──────── Document section ────────
Very recently, [Kirillov et al. 2023] presented a foundation model for 2D interactive segmentation termed SAM, which triggered a line of follow-up works aiming at harnessing SAM’s impressive capabilities to the 3D domain [Cen et al. 2023; Chen et al. 2023b; Yang et al. 2023; Zhang et al. 2023]. One approach is to segment 2D projections of the 3D data and fuse them in 3D. However, such an approach requires high user guidance, as the segmentation is performed in 2D, and the user’s input is required for different views.

Another approach taken by [Chen et al. 2023b] is to lift SAM’s features to a NeRF representation and use SAM’s decoder to obtain the segmentation masks. As in the first approach, applying the segmentation in 2D limits the method’s capabilities, since it cannot segment together occluded regions in 3D that are not visible concurrently in any 2D view. In contrast to existing works, our model and the user clicks are applied directly in 3D, simplifying the segmentation process and enabling the native segmentation of meaningful regions in 3D (as demonstrated in Fig. 5).

3 Method

Given a 3D shape depicted as a mesh \(\mathcal {M}\) with vertices \(V = \lbrace v_i\rbrace _{i=1}^{n}\), \(v_i = (x_i, y_i, z_i) \in \mathbb {R}^3\), and a set of selected vertices by the user representing positive or negative clicks, our goal is to predict the per-vertex probability \(P = \lbrace p_i\rbrace _{i=1}^{n}\), p_i ∈ [0, 1] of belonging to a region adhering to the user inputs. Our system offers an interactive user interface, such that the number of clicks and their type can be varied and the segmented region of the shape is updated accordingly.

We tackle the problem by proposing an interactive segmentation technique consisting of two parts: an encoder that maps vertex coordinates to a deep semantic vector and a decoder that takes the vertex features and the user clicks and predicts the corresponding mesh segment. The decoder contains an interactive attention layer supporting a variable number of clicks, which can be positive or negative, to increase or decrease the segmented region. Fig. 3 presents an overview of the method.

Fig. 4:

3.1 Mesh Feature Field

Our encoder learns a function \(\phi :\mathbb {R}^{3} \rightarrow \mathbb {R}^{d}\) that embeds each mesh vertex into a deep feature vector ϕ(v_i) = f_i, where d is the feature dimension. The collection of mesh vertex features is denoted as \(F \in \mathbb {R}^{n \times d}\) and regarded as the Mesh Feature Field (MFF).

The encoder distills the semantic information from a pretrained 2D foundation model for image segmentation [Kirillov et al. 2023] and facilitates a 3D consistent feature representation for interactive segmentation of the mesh. To train the encoder, we render the high-dimensional vertex attributes differentiably and obtain the 2D projected features:

\begin{equation} I_f^\theta = \mathcal {R}(\mathcal {M}, f, \theta) \in \mathbb {R}^{w \times h \times d}, \end{equation}

(1)
────────
* Task item A *
List every distinct work cited in brackets in the passage on interactive 3D mesh segmentation, giving each author and year as the passage shows them.
* Task item B *
Answer these questions from the passage on interactive 3D mesh segmentation:
(i) What two parts make up the proposed interactive segmentation technique?
(ii) What name is given to the collection of mesh vertex features?
(iii) Whose approach lifts SAM's features to a NeRF representation?
* Task item C *
Reproduce the stretch of the passage on interactive 3D mesh segmentation from "We tackle the" through "Feature Field (MFF).".
──────── Recorded information ────────
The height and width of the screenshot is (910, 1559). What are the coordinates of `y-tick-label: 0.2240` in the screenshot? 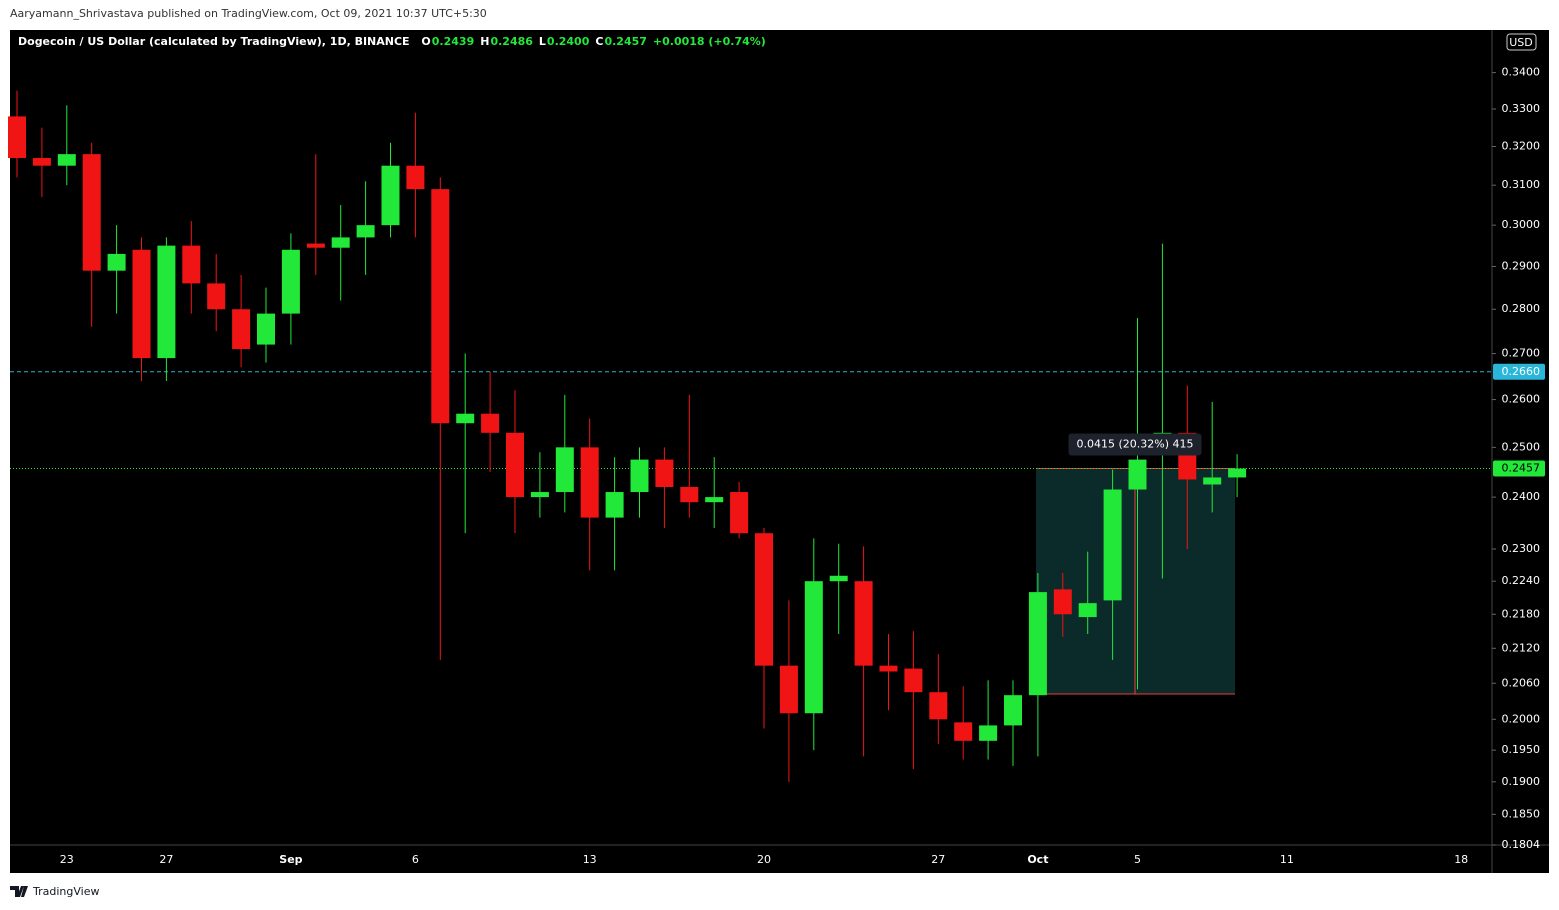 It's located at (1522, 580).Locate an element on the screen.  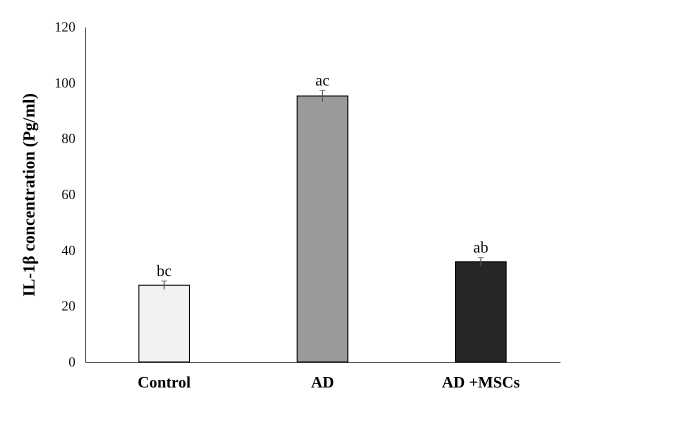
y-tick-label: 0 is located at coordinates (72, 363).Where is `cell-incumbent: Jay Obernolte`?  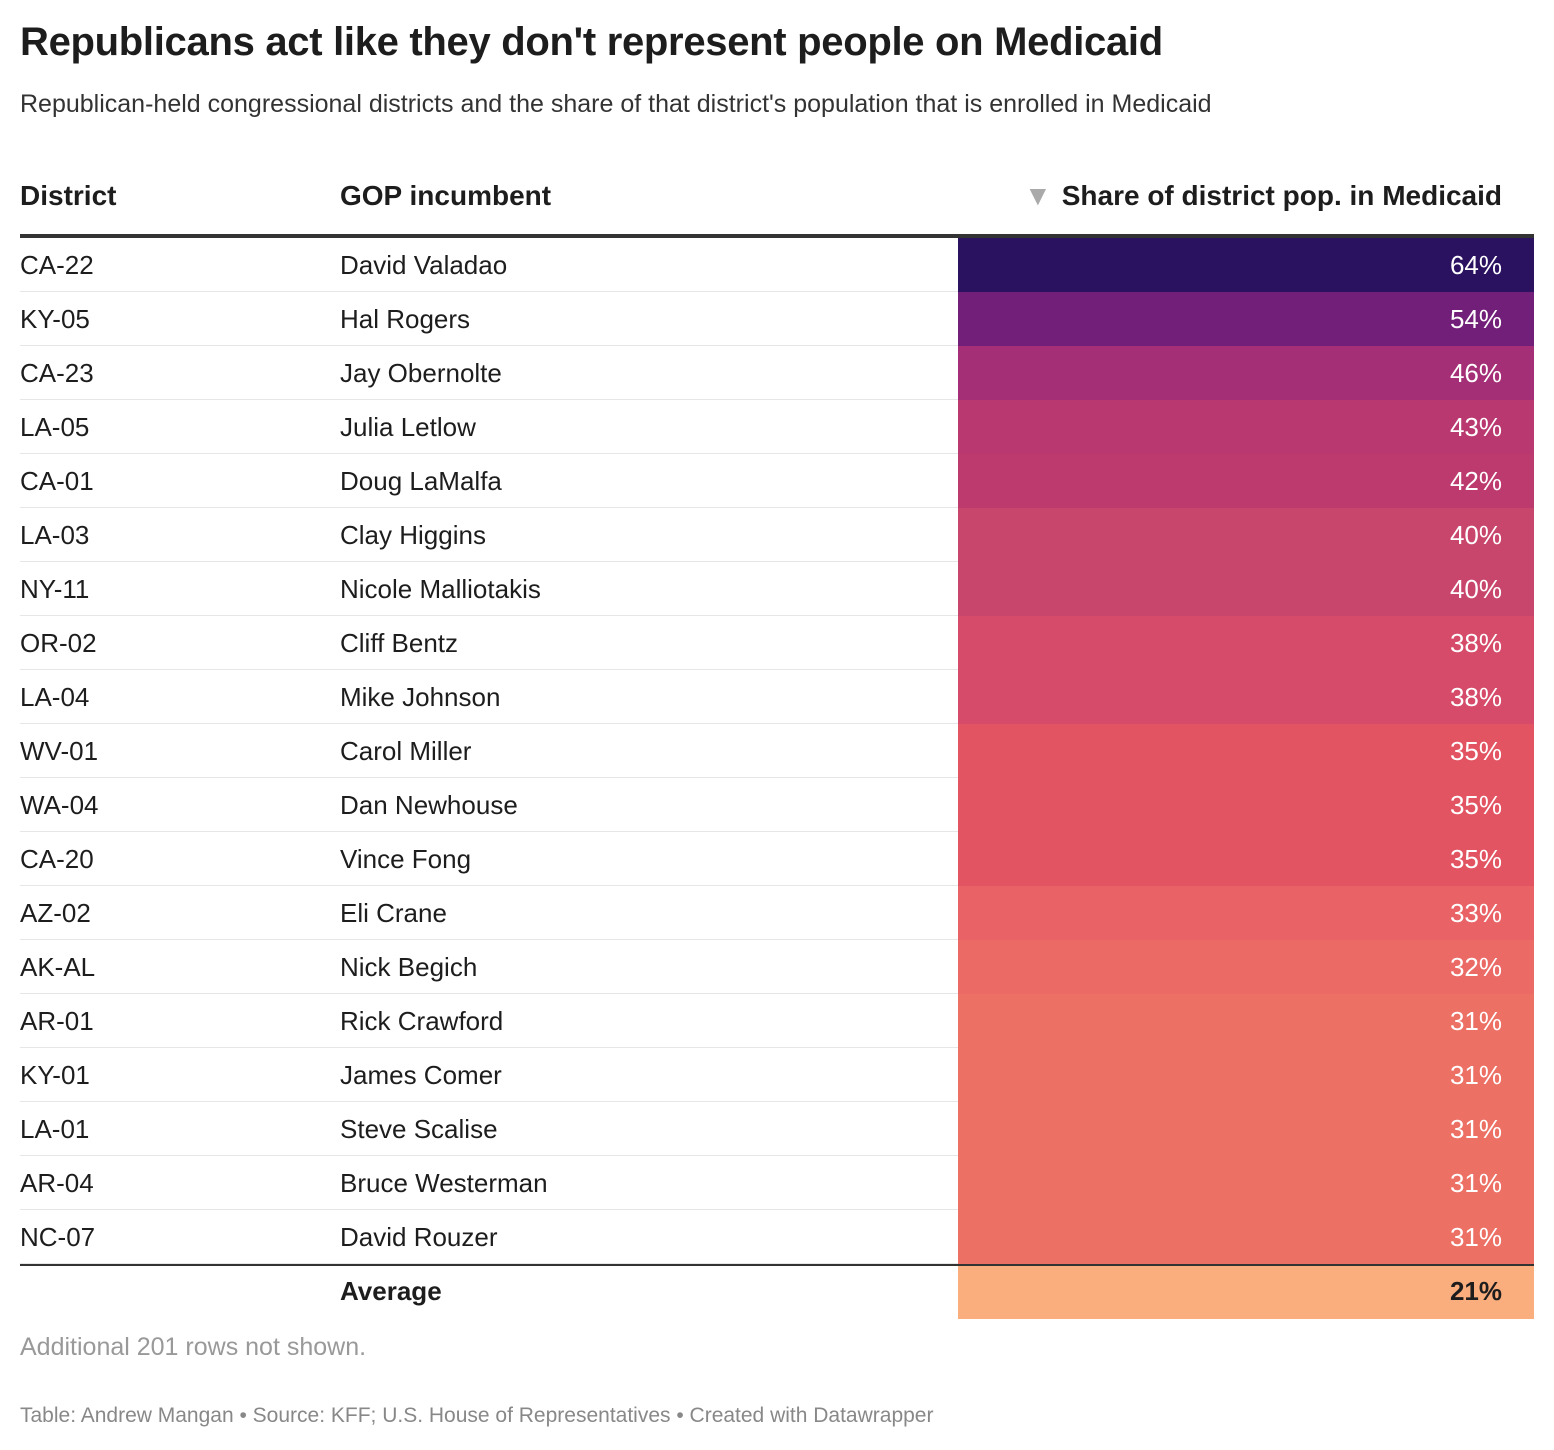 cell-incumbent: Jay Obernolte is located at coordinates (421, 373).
────────
* Task answer A *
Kirillov et al. 2023
Cen et al. 2023
Chen et al. 2023b
Yang et al. 2023
Zhang et al. 2023

* Task answer B *
(i) An encoder that maps vertex coordinates to a deep semantic vector, and a decoder that takes the vertex features and the user clicks and predicts the corresponding mesh segment.
(ii) The Mesh Feature Field (MFF).
(iii) The approach of Chen et al. 2023b.

* Task answer C *
We tackle the problem by proposing an interactive segmentation technique consisting of two parts: an encoder that maps vertex coordinates to a deep semantic vector and a decoder that takes the vertex features and the user clicks and predicts the corresponding mesh segment. The decoder contains an interactive attention layer supporting a variable number of clicks, which can be positive or negative, to increase or decrease the segmented region. Fig. 3 presents an overview of the method.

Fig. 4:

3.1 Mesh Feature Field

Our encoder learns a function \(\phi :\mathbb {R}^{3} \rightarrow \mathbb {R}^{d}\) that embeds each mesh vertex into a deep feature vector ϕ(v_i) = f_i, where d is the feature dimension. The collection of mesh vertex features is denoted as \(F \in \mathbb {R}^{n \times d}\) and regarded as the Mesh Feature Field (MFF).